In the autumn of 2017 a course at the University of Washington in Seattle taught by biologist Carl Bergstrom and information scientist Jevin West quickly filled up to capacity in a few minutes as soon as the syllabus went public: the running title of the course was quite irreverently addressing the wrong way to approach information in the era of big data. While the course was designed to teach the ability to recognize falsehood and weakness in many different domains, there were specific lectures on big data and scientific publication bias. One of the message there is that good science should beware of the so called "big data hubris," the often implicit assumption that big data are a substitute for traditional data collection and analysis: the textbook example is the Google Flu Trends project, which claimed to be able to anticipate seasonal flu outbreaks just by tracking internet user searches for flu-related terms: this actually turned out to be a predictor of outbreaks much less reliable than a simple model of local temperatures. The scientific community sometimes slips into the problem of data overfitting which is a common concern in data analysis, i.e., when too many parameters are used to match a particular set of data and following too close the training data (the data set used to infer the model), thus running the risk to infer models that are ambiguously artificial. A common clue and warning of possible overfitting, yet too often disregarded, is the occurrence of odd correlations, even if it is widely known and accepted that correlation does not imply causation.

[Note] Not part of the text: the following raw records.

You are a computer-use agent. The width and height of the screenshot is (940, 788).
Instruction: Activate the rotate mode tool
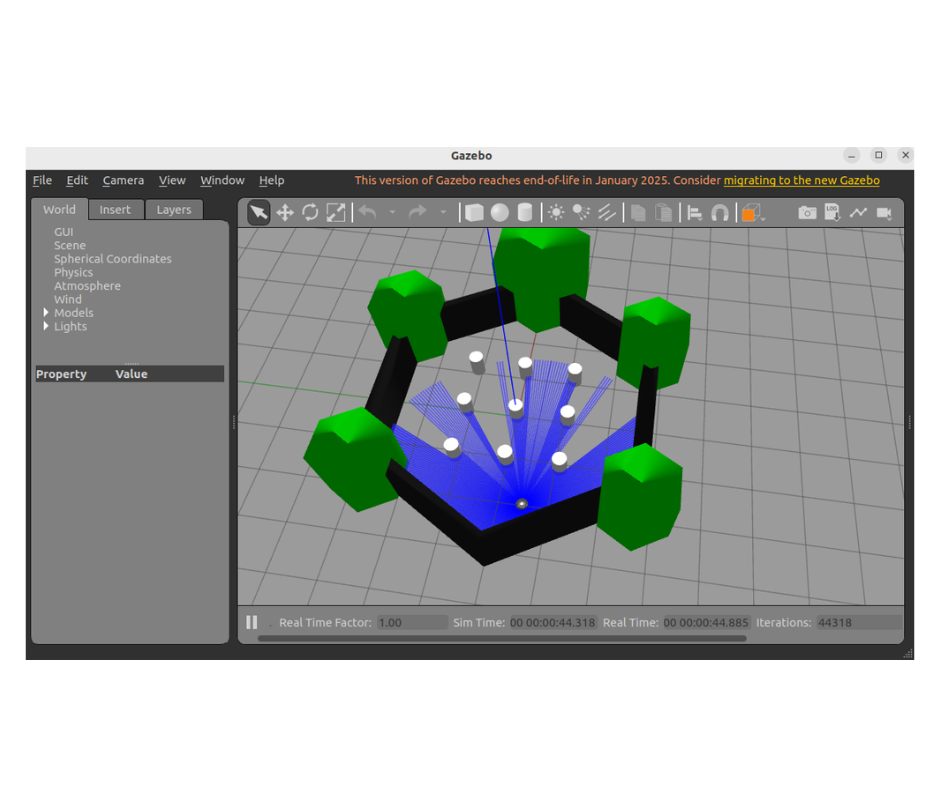[310, 212]
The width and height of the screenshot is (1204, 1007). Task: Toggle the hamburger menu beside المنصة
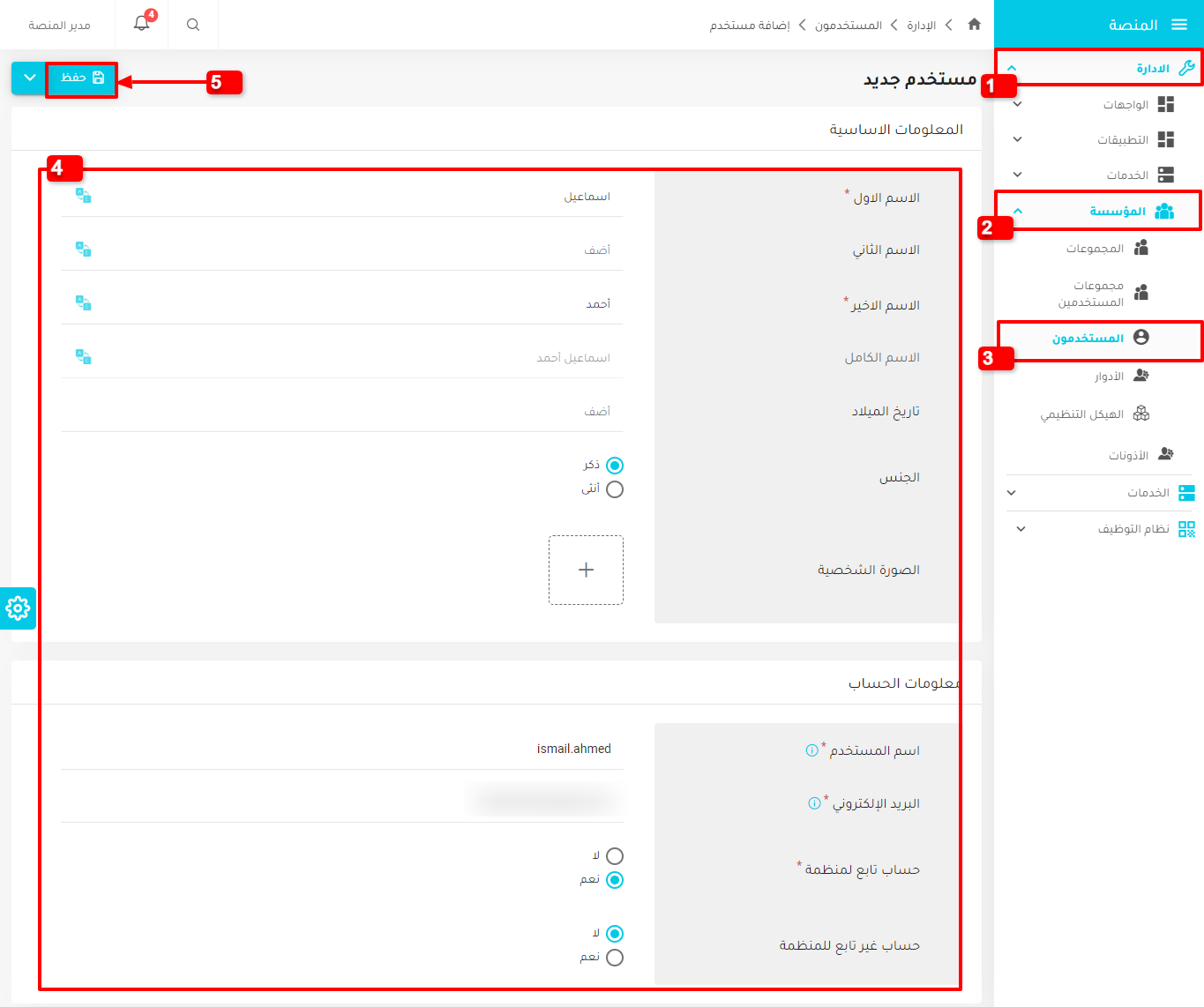click(x=1178, y=25)
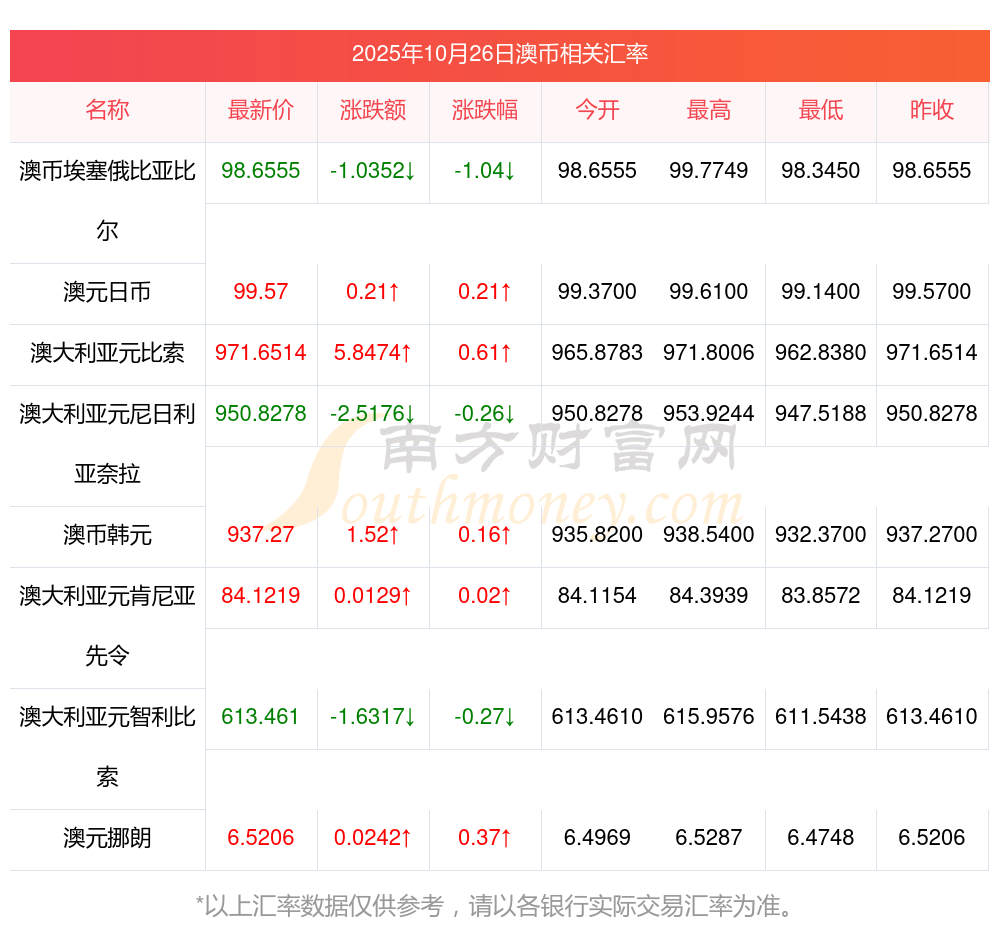Click the 涨跌额 column header
Screen dimensions: 1000x937
pos(373,111)
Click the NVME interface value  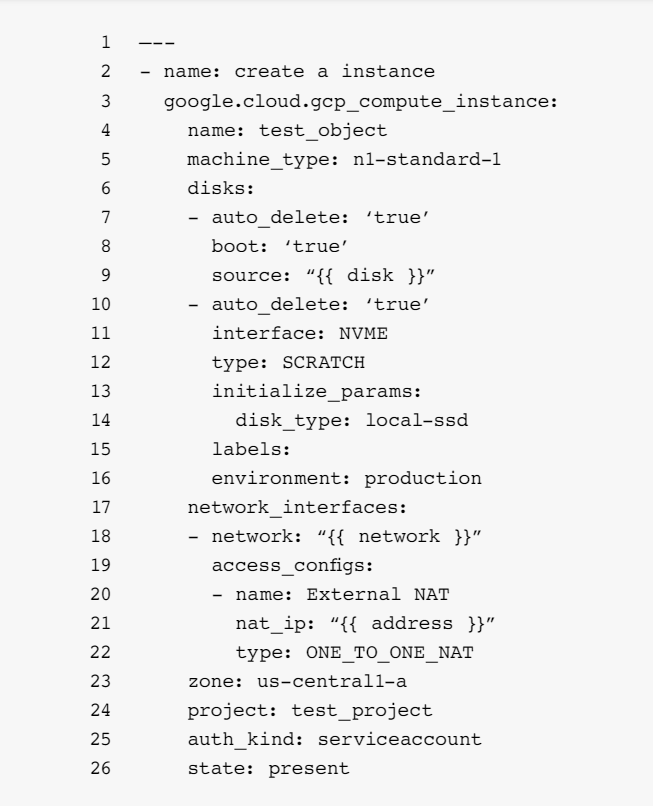[x=363, y=333]
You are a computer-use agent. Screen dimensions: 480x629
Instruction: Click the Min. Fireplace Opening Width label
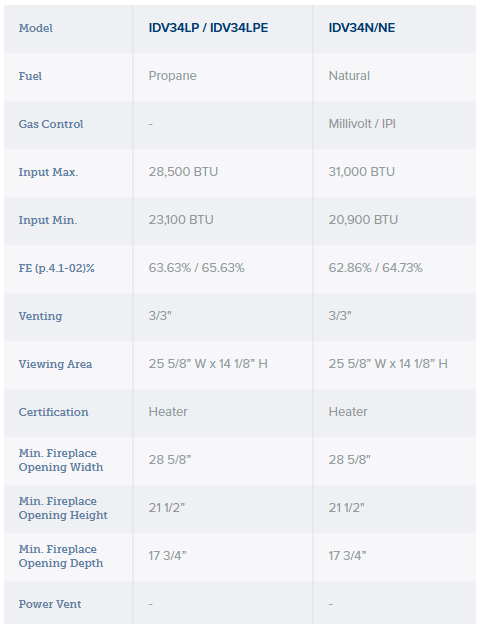[x=61, y=460]
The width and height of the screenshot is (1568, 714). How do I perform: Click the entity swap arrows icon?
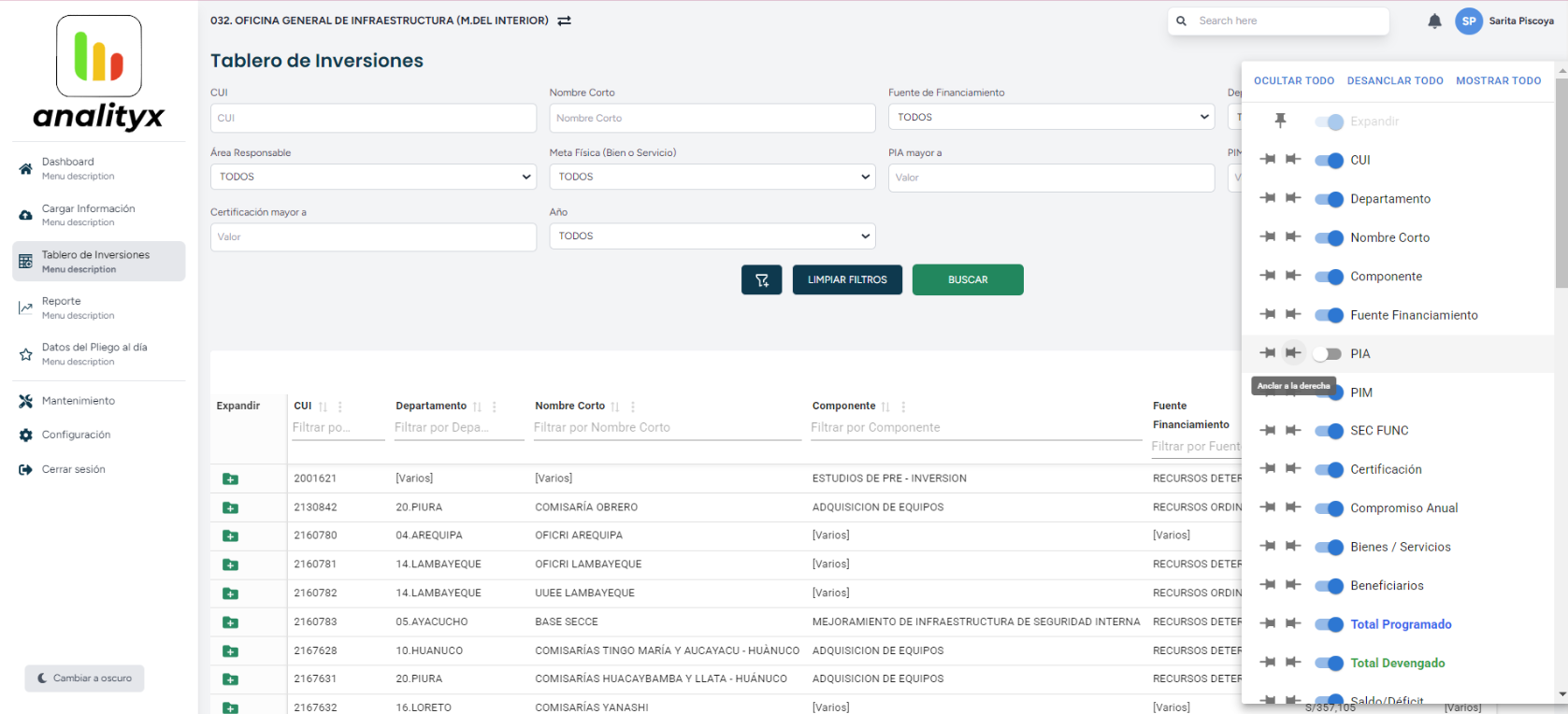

In the quantifying era we live in, the dream of many analysts is to reduce every signal to a common metric which would make them much easier to integrate and compare. The reduction of physiology to quantitative signals and the ability to measure biological quantities, somehow allowed a first digitization of the human being: in this way we can ask and hope to be able to infer much more about health and disease. But as J. Derridà stated in his 1967 De la grammatologie: "il n'y a pas de hors-texte" (there is no outer text). In other words, everything we receive is interpreted and no matter the effort in peeling off all the interpretation levels, we cannot be connected to an un-interpreted reality. We need models to interpret the reality and models to fit the reality to something that allows forecasting. Weather, health, biology, behavior and financial markets are predicted with models relying on data points. The more the points the better the prediction.
In conclusion, if we want to make biomedical sciences a productive big data science and precision medicine a reality we certainly need to address challenges given by technicalities of computational methods and infrastructure scalability, but we will need to allow a real and productive data integration focusing on issues of data governance, policies of data sharing, curation and standardization.